Cercasi Provincia disperatamente

Riunioni del consiglio con il contagocce, commissioni puramente decorative, dibattito ridotto allo zero. In questa seconda parte di legislatura, iniziata dopo il voto dell’otto gennaio, del ruolo dell’Amministrazione Provinciale di Frosinone si sono perse le tracce.

Gianluca Quadrini e Danilo Magliocchetti, consiglieri di Forza Italia, ogni tanto provano a sollecitare un confronto, senza mai ottenere però neppure una risposta.

La considerazione è generale però. Perché nelle sue linee programmatiche il presidente Antonio Pompeo aveva detto che intendeva ripartire dall’esito del referendum, che aveva mantenuto il rango costituzionale delle Province. Con
l’obiettivo, insieme all’Upi (Unione Province Italiane), di provare a reintrodurre l’elezione di primo grado, con il voto dei cittadini, di presidente e consigliere.

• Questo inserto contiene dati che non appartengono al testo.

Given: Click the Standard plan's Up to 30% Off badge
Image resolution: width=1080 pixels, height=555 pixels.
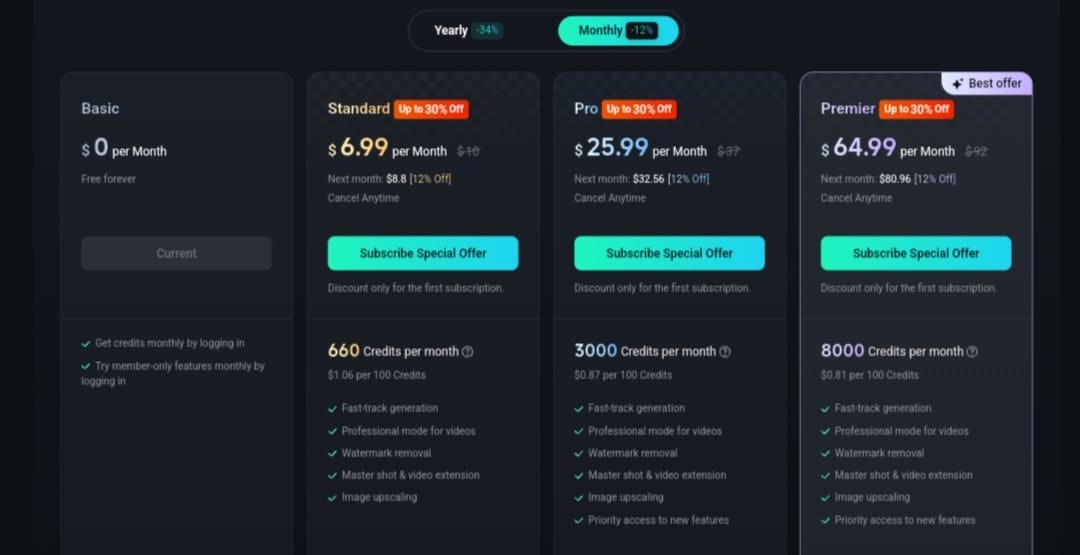Looking at the screenshot, I should coord(431,109).
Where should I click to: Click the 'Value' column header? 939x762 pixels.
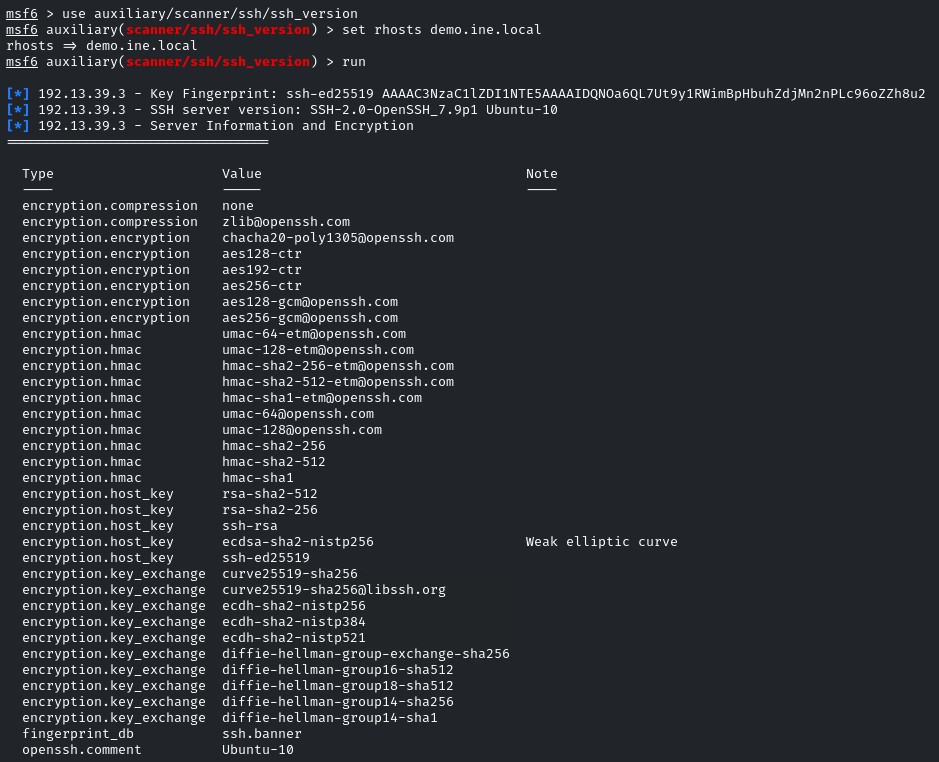[242, 174]
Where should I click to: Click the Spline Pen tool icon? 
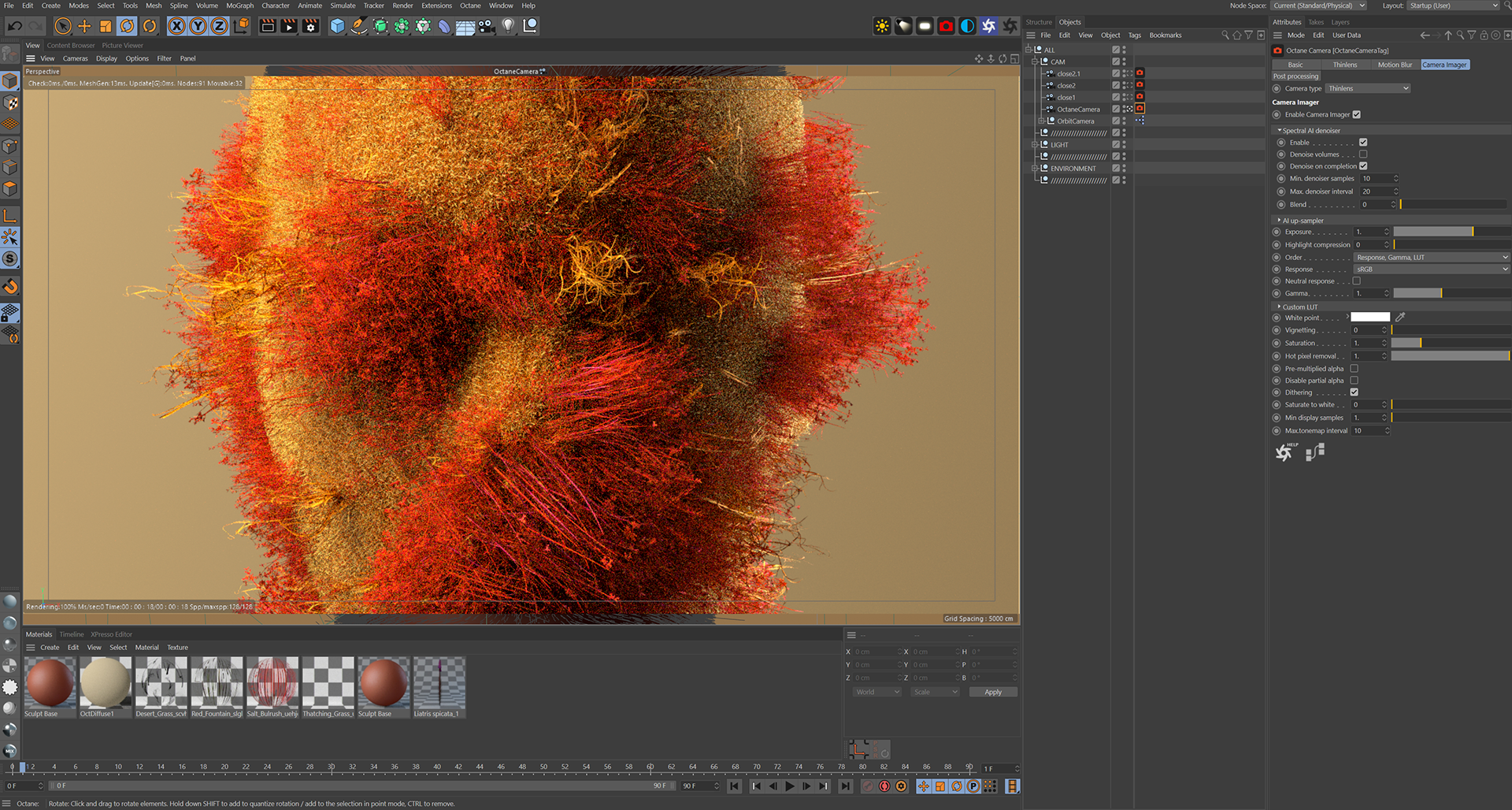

In quel dibattito diversi consiglieri, in maniera assolutamente bipartisan, avevano sottolineato che i tragici fatti del sisma del centro Italia avevano confermato che gli enti Provincia restano fondamentali sul frontte del raccordo dei soccorsi e della Protezione Civile. A patto di avere risorse e fondi. Addirittura si è arrivati ad un esposto cautelativo presentato alla Procura della Repubblica, alla Corte dei Conti e alla Prefettura.

Tutto giusto, ma se poi non seguono i fatti rischia di diventare inutile perfino una presa di posizione.

Se si dà l’impressione che è come se la Provincia non ci fosse e che anzi la Legge Delrio è anche troppo, allora diventa tutto inutile. In questo modo la Provincia, più che un ente di secondo livello, è destinata a trasformarsi in un ente intermedio. Come l’Asi e il Cosilam. Dei quali non se ne sentirebbe certo la mancanza.